Task description:
Put the data below into a JSON list of strings, one string per line, with blank lines left out. Start with the line that contains "The width and height of the screenshot is (2576, 784). Describe" and go on through the line that contains "What do you see at coordinates (1419, 60)", including both.

(Records for finding displayed items)
-- Begin --

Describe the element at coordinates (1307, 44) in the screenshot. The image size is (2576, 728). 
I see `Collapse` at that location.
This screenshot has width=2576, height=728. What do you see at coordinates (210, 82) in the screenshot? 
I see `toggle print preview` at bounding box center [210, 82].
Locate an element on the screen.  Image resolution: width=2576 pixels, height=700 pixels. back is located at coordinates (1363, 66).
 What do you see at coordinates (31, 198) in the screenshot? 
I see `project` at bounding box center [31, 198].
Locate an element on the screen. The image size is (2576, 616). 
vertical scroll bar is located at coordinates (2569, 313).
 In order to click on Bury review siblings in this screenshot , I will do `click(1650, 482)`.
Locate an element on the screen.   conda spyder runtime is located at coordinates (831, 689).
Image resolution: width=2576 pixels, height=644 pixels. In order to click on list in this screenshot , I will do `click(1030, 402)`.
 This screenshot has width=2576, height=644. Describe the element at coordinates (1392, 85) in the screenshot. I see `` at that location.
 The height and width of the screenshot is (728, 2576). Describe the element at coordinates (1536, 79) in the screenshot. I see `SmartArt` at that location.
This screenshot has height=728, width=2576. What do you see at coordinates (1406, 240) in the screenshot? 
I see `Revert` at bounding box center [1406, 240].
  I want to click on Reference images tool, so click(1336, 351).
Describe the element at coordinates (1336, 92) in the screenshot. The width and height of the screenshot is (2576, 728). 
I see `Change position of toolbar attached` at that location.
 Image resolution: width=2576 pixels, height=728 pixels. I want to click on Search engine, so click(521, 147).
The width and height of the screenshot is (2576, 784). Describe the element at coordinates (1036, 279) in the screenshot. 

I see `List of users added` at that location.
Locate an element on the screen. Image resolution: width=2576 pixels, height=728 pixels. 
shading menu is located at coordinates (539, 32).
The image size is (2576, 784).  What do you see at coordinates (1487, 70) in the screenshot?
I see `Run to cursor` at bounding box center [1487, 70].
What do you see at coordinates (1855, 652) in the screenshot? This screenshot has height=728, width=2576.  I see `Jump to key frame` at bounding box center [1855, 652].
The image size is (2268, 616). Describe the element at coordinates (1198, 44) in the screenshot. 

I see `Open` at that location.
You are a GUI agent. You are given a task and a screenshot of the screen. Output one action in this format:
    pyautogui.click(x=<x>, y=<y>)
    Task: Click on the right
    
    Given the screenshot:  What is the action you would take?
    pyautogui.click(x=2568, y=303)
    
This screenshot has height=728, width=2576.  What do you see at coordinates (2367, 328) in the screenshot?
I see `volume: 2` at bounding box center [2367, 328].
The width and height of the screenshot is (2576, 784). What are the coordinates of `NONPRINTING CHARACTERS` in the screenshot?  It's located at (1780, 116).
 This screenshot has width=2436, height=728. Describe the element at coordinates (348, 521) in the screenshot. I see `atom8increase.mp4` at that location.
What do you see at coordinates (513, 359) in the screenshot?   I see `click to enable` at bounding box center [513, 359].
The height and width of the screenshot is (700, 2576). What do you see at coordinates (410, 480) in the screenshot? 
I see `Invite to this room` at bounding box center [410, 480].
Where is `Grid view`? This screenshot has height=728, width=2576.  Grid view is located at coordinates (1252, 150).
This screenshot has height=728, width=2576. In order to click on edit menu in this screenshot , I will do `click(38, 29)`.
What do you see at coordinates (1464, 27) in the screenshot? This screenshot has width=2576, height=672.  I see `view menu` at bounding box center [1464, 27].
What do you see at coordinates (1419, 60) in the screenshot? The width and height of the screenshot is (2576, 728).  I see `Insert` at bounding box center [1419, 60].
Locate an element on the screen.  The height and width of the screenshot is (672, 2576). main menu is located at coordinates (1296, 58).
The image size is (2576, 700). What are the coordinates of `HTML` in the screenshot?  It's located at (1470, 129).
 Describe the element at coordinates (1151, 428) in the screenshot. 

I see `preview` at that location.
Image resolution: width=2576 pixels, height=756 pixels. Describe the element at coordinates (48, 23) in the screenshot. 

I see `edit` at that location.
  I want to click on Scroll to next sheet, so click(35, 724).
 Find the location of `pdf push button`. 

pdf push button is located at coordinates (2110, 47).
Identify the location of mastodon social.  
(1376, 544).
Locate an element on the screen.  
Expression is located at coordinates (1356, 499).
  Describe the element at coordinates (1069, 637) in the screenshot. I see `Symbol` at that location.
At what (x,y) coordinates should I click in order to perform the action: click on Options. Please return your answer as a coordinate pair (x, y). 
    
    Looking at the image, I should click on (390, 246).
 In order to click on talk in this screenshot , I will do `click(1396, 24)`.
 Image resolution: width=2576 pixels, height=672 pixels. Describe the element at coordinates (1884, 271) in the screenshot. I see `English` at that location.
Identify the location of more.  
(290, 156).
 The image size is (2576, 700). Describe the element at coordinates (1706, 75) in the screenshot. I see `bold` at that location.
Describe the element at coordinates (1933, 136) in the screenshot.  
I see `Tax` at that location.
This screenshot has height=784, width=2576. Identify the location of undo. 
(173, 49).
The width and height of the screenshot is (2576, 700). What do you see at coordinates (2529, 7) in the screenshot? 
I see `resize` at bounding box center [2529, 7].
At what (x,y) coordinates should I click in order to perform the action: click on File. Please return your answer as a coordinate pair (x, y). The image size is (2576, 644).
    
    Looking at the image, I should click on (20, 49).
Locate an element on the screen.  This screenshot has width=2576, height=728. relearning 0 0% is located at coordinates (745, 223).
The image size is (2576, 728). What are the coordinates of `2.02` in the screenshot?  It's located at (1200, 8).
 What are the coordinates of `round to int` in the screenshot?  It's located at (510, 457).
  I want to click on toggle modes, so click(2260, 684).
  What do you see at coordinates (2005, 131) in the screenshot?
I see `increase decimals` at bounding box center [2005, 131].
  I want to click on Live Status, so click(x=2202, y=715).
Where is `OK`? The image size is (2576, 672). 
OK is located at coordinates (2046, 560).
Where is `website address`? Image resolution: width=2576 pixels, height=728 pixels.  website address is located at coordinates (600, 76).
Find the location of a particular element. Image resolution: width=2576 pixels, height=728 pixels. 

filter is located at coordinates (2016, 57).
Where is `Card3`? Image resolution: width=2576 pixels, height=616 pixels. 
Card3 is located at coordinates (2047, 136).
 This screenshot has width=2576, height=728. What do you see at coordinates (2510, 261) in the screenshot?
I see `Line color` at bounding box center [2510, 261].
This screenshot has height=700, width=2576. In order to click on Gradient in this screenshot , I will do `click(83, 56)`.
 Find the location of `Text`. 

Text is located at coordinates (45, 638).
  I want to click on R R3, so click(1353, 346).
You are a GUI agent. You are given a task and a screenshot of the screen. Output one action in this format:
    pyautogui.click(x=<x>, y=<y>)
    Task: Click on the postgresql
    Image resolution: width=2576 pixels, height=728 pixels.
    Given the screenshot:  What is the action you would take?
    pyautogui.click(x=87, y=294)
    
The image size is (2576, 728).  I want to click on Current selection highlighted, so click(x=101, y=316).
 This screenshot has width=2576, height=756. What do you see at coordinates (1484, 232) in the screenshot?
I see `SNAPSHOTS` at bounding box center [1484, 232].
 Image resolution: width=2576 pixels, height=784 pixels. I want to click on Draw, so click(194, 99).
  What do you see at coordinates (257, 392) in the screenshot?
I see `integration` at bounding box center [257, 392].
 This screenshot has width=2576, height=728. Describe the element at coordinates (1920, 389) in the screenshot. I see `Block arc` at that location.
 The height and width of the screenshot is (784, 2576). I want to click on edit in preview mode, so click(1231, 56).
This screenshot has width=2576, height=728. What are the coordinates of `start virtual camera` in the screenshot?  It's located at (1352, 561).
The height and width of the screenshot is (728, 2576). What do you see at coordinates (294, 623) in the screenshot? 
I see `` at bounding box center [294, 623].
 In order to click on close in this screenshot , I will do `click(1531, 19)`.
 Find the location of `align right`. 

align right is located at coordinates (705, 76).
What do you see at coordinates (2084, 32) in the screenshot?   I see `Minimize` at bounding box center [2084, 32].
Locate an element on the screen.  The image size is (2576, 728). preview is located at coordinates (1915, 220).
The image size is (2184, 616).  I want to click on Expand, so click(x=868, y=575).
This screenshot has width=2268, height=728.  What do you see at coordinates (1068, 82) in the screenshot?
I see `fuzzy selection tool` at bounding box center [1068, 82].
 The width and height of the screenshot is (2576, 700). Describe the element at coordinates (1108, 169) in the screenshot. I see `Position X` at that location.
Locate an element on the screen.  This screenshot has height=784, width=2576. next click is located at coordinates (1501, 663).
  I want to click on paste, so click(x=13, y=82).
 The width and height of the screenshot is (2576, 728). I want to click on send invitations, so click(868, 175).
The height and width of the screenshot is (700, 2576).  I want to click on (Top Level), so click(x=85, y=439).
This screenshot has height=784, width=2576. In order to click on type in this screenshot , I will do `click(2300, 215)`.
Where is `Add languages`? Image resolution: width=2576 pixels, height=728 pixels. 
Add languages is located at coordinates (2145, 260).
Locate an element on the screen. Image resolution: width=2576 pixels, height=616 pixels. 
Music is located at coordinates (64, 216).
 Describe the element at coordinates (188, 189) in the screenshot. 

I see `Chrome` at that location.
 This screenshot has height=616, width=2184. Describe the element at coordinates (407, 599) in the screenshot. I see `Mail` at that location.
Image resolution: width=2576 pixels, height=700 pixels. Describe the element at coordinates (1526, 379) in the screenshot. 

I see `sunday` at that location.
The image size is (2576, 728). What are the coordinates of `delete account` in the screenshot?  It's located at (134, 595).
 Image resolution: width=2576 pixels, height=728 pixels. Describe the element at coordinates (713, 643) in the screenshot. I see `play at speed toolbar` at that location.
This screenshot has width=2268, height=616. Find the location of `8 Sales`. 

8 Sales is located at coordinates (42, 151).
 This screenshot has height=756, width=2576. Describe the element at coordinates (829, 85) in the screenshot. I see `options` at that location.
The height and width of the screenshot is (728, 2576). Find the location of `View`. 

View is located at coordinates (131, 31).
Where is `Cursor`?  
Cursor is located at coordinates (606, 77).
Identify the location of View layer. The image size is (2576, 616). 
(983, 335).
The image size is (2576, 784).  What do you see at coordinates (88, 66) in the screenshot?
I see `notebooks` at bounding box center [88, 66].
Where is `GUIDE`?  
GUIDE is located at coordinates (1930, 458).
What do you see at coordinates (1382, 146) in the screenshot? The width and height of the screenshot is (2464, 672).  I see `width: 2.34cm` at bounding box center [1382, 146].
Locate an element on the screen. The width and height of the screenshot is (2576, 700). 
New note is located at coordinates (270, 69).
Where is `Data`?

-- End --

Reply to the task:
[
  "The width and height of the screenshot is (2576, 784). Describe the element at coordinates (1036, 279) in the screenshot. ",
  "I see `List of users added` at that location.",
  "Locate an element on the screen. Image resolution: width=2576 pixels, height=728 pixels. ",
  "shading menu is located at coordinates (539, 32).",
  "The image size is (2576, 784).  What do you see at coordinates (1487, 70) in the screenshot?",
  "I see `Run to cursor` at bounding box center [1487, 70].",
  "What do you see at coordinates (1855, 652) in the screenshot? This screenshot has height=728, width=2576.  I see `Jump to key frame` at bounding box center [1855, 652].",
  "The image size is (2268, 616). Describe the element at coordinates (1198, 44) in the screenshot. ",
  "I see `Open` at that location.",
  "You are a GUI agent. You are given a task and a screenshot of the screen. Output one action in this format:",
  "    pyautogui.click(x=<x>, y=<y>)",
  "    Task: Click on the right",
  "    Given the screenshot:  What is the action you would take?",
  "    pyautogui.click(x=2568, y=303)",
  "This screenshot has height=728, width=2576.  What do you see at coordinates (2367, 328) in the screenshot?",
  "I see `volume: 2` at bounding box center [2367, 328].",
  "The width and height of the screenshot is (2576, 784). What are the coordinates of `NONPRINTING CHARACTERS` in the screenshot?  It's located at (1780, 116).",
  " This screenshot has width=2436, height=728. Describe the element at coordinates (348, 521) in the screenshot. I see `atom8increase.mp4` at that location.",
  "What do you see at coordinates (513, 359) in the screenshot?   I see `click to enable` at bounding box center [513, 359].",
  "The height and width of the screenshot is (700, 2576). What do you see at coordinates (410, 480) in the screenshot? ",
  "I see `Invite to this room` at bounding box center [410, 480].",
  "Where is `Grid view`? This screenshot has height=728, width=2576.  Grid view is located at coordinates (1252, 150).",
  "This screenshot has height=728, width=2576. In order to click on edit menu in this screenshot , I will do `click(38, 29)`.",
  "What do you see at coordinates (1464, 27) in the screenshot? This screenshot has width=2576, height=672.  I see `view menu` at bounding box center [1464, 27].",
  "What do you see at coordinates (1419, 60) in the screenshot? The width and height of the screenshot is (2576, 728).  I see `Insert` at bounding box center [1419, 60]."
]